> [Document passage]:
━━━━━━━━
Demystifying our hair’s missing melanin
Daddy, why is some of your hair gray? Didn’t you say your beard used to kind of red like my hair? The first thought that popped into my head when asked this by my kindergartner the other day was “because of you, my darling!” I’m glad I didn’t respond that way though, because aside from being not wanting to be mean to by making my six-year-old feel guilty about what she did as a baby, I’d have been wrong. My children aren’t the reason I started finding gray hairs in around my temples and beard on my 30th birthday— my parents are.
Hair coloring, like skin coloring, comes from the pigment called melanin. Cells called melanocytes sit at the end of the hair follicle as it grows, adding the two flavors of melanin to the shaft: eumelanins for blacks and browns, and pheomelanins for reds and yellows. While your scalp’s hair will have one recipe, your pubic, armpit and facial hair will have slightly different mixes, usually with a bit more pheomelanins for a lighter, redder color. The exact formula for your coloring is determined by genetics, as is the timing of when that formulation will break down.
Hair replacement harries melanocytes
Hair grows in cycles, growing for three to five years at up to one centimeter a month, and then resting, and then dying and being shed. Each hair operates on its own schedule, which is how we avoid a yearly molt and instead have a generally even volume of hair on our head. As the hair grows, melanin is added to it, up until the end when the root is left white. At the end of it’s growth cycle, the melanocytes are sometimes damaged and die off, leaving no way to replace add melanin in future hairs growing at that site.
The rate of melanocyte die-off seems to be primarily tied to genetics, rather than stress, lack of sleep, diet, etc., (although some hormones, drugs and diseases are known to speed this process up). Many people start seeing some gray around age 30, and by age 50 half of us will have lost half the color in our hair. Men usually have more gray than women, and people of European descent usually have more gray than people with African or Asian heritage. So just as your genes created your initial hair color, they’ll be setting up your second hair coloration too.
━━━━━━━━
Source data

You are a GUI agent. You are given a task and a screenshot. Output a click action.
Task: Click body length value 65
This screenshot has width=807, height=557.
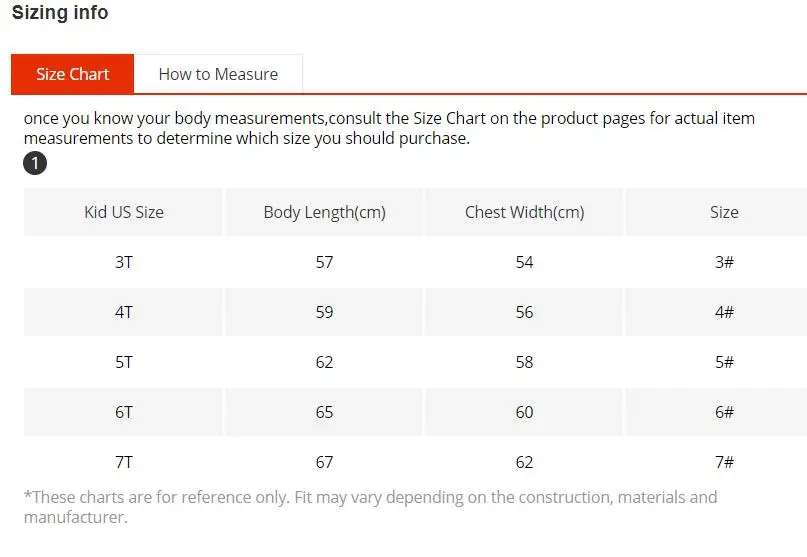coord(324,412)
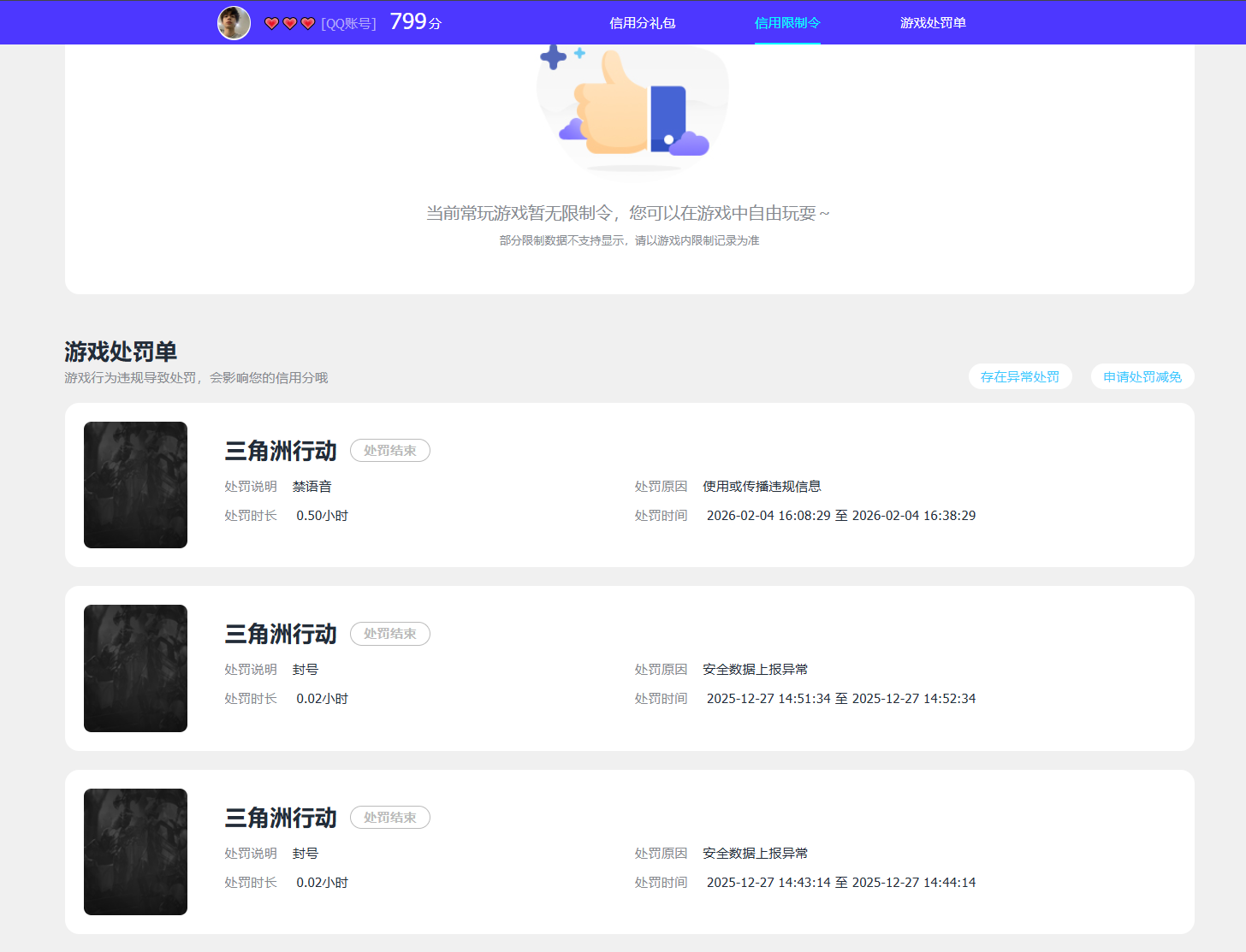Click the first 三角洲行动 game cover thumbnail
Screen dimensions: 1246x952
click(x=135, y=484)
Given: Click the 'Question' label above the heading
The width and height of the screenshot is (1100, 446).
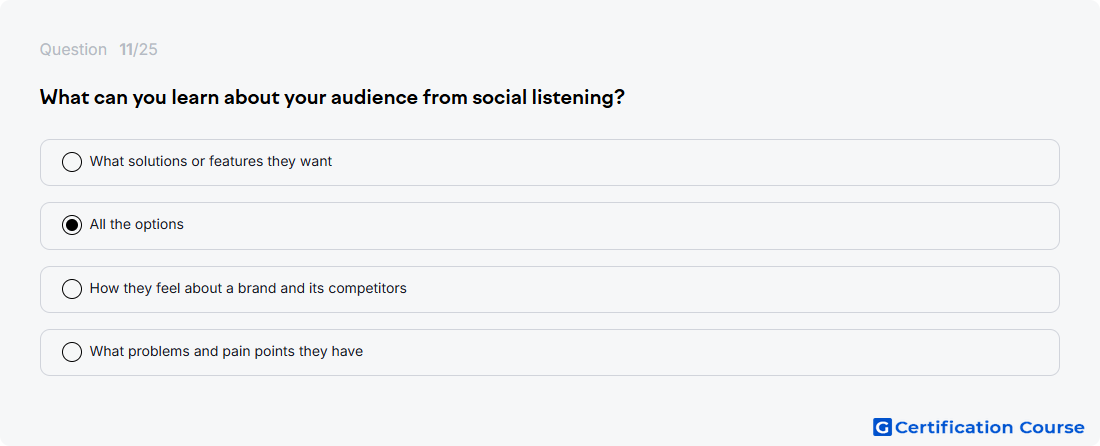Looking at the screenshot, I should tap(73, 50).

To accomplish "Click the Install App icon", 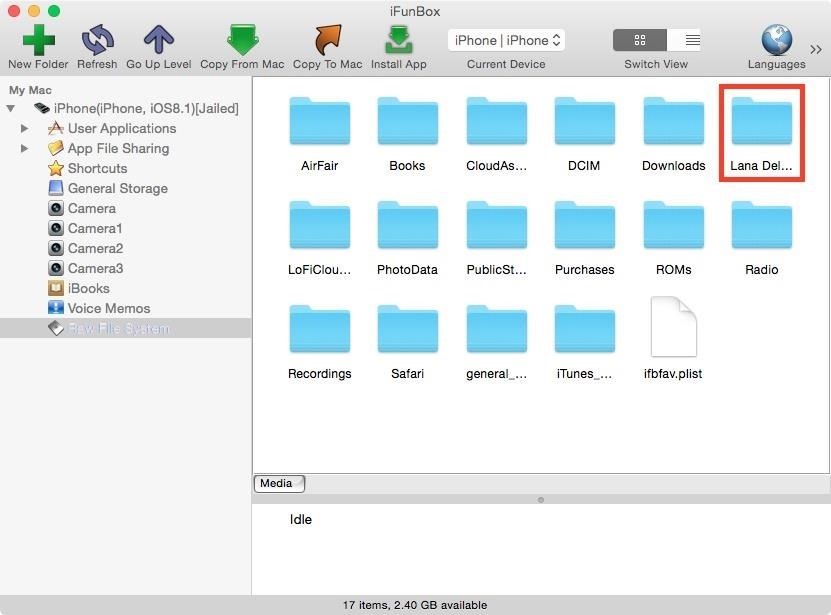I will pyautogui.click(x=398, y=39).
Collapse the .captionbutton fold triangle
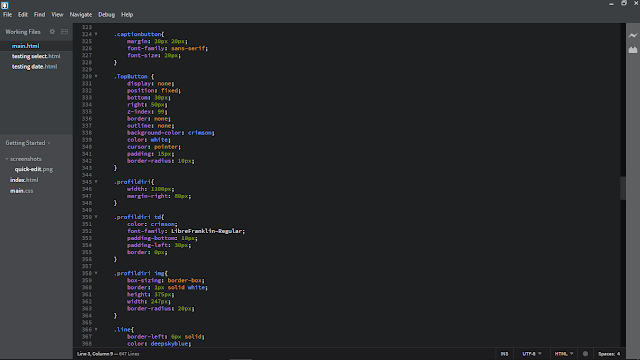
━━━━━━━━
According to the article on graying hair, at what age do many people start seeing some gray? Answer using only the article on graying hair, not the data.

Around age 30.